→ PROBLEM A:
In the records, copy out the lines starting at the line that contains "Given: Expand the" and ending with the final line of the records. Reproduce them unchanged and omit the pictures.
→ PROBLEM B:
Carry on the reader reviews of the Brit Bennett novel, starting right after the last sentence shown.

→ SELECTED EXCERPT:
Bennet was able to capture the intensity of carrying an unwanted inheritance, the impact this has on people's lives, and how they deal with the same issue in a different way. And he points out that all humans have a secret that makes us act as we act, hence the importance of not judging others without seeing that we carry ourselves. A very good reading!
Bennet supo capturar lo intenso de cargar con una herencia no deseada, el impacto que esto tiene en la vida de las personas, y como estas lidian con el mismo asunto de diferente forma. Y nos señala que todos los humanos tenemos un secreto que nos hacer actuar como actuamos, por eso la importancia de no juzgar a los demás sin ver que cargamos nosotros mismos. Una excelente lectura!

e
esrobbins
Feb 26, 2021

Another thought provoking read from Bennett. She beautifully captures how life, and the choices you have in life, are different based on your skin color- not just in the 1960’s but in present day too. Bennett did a wonderful job addressing what we give up (and what we get) by the choices we make in our life. This book will stick with me for awhile.

c
Clenor2013
Feb 24, 2021

Interesting premise, but fell into HBO miniseries tropes. Would only recommend as a paperback purchase in the airport before a long flight.

j
Jperry291
Feb 17, 2021

I related to this book on many levels. I am an African American with a sister who looked very different than me, although we were "Irish twins" born one year apart. African Americans come in many shades of brown including white chocolate. In many homes of color including Latinx, this is a topic discussed often. This is a good story and well told.

s
StoicBookaholic
Feb 06, 2021

HBO and Brit Bennett made a 7 figure deal for the adaptation of the book into limited series.
It is a complex novel that easily could have been 2 or 3 novels, but not complicated to follow.

→ ENTRIES:
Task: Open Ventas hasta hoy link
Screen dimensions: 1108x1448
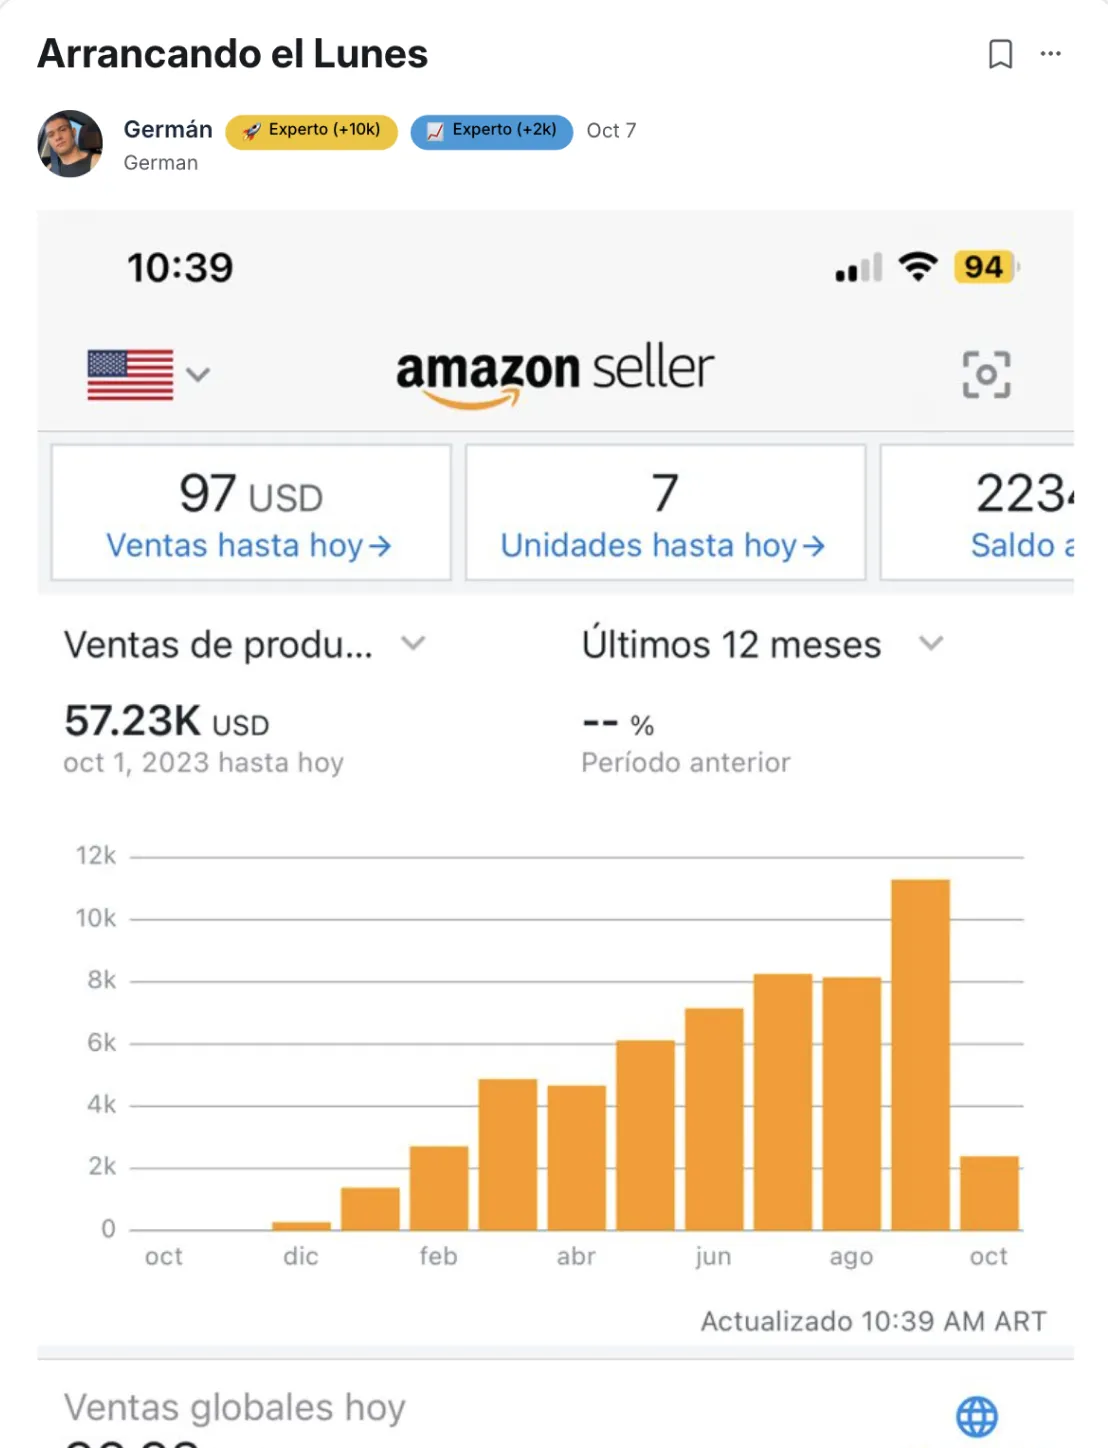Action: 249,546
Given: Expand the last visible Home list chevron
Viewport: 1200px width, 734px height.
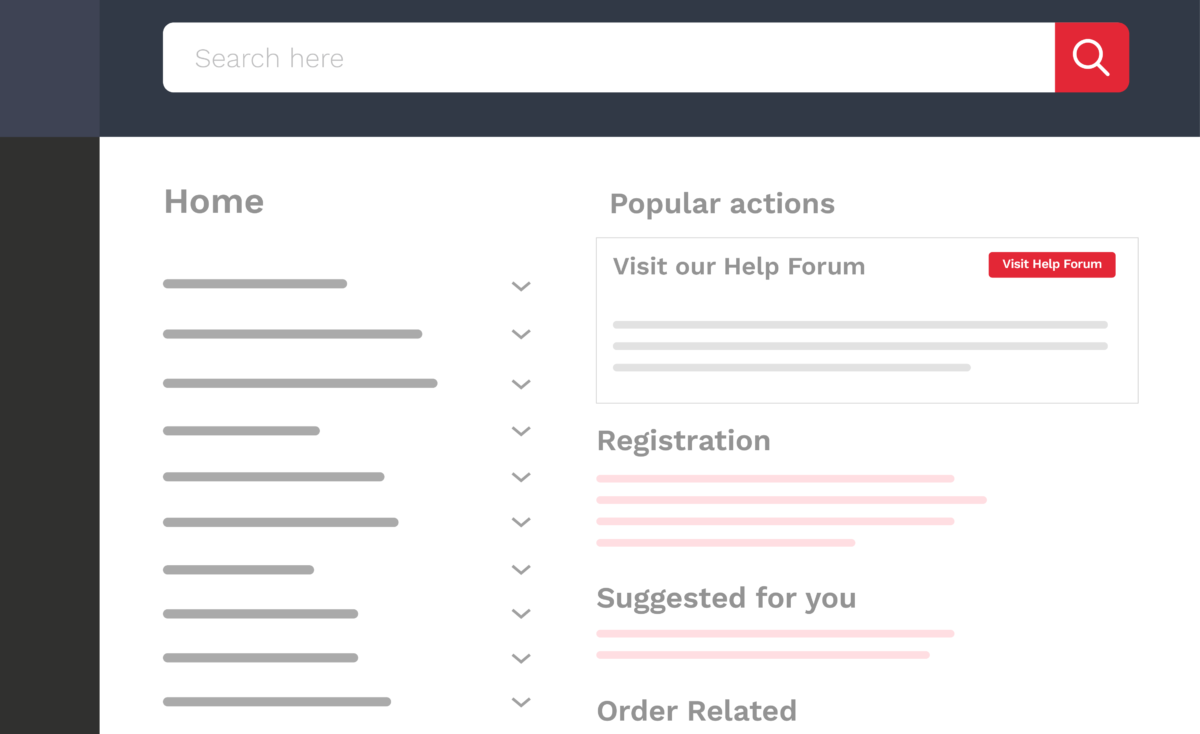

→ REPLY A:
Given: Expand the last visible Home list chevron
Viewport: 1200px width, 734px height.

→ REPLY B:
s
SC_bookworm_0
Feb 02, 2021

I wouldn't be surprised to see this book being taught in schools as part of the English curriculum in a few years or so. Bennett is a strong writer, and her book will definitely spark meaningful discussions among students. The story of the Vignes twins is embedded in colorism and race, but Bennet simultaneously comments on other heavy topics such as motherhood, domestic violence, loneliness, identity, and the struggles of being part of the LGBTQ+ community. Aside from this novel being really thought-provoking and important during this time, the story of the twins and their family was captivating from start to finish- the characters were complex and fun to read, and the plot was gripping. I would totally recommend this to anyone and everyone!

t
thereaderforlife
Feb 02, 2021

A very quick read which kept my interest right from the start. This is a story about the importance of being yourself and the unhappiness that can follow when you're not true to this. Of course, it is not always that simple and that is the underlying current here. The author writes about identical twin sisters who take different paths in life; not always by choice. The subject matter includes societal issues such as race and gender which allows the author to develop the characters and make them believable. I would recommend this book to friends. Another indicator of a decent read is when I place a hold on the author's other novels. Done.

d
Dee_BPL
Feb 01, 2021

I very highly recommend this book! Not only does it tackle racial and gender identity issues, it is also a unique story about family, relationships, and the consequences of our choices in life.

c
cknightkc
Jan 30, 2021

THE VANISHING HALF is a difficult book for me to rate. It’s an engrossing, ambitious novel that tackles many hot-button topics. Set mostly in the 1960s-1980s America, this generational drama plays out against the backdrop of key events from this period (the Civil Rights Movement, the King/Kennedy Assassinations, and the AIDS Epidemic). It’s easy to see why so many book groups are discussing it. But the more I got into it, I wondered whether author Brit Bennett took on too much (racism, colorism, domestic violence, lynching, transgender issues, class, etc.), leaving little depth. I enjoyed the thoughtful exploration of identity and mother-daughter / sister relationships, especially in the first half when the story focused on identical twins, Desiree and Stella. Though as the plot progressed, it took on a soap opera quality with dramatic reunions and contrived coincidences appealing to some readers, but not me. While I found many interesting quotes in Brit Bennett’s writing (see Quotes), ultimately, for me, THE VANISHING HALF didn't quite live up to its hype.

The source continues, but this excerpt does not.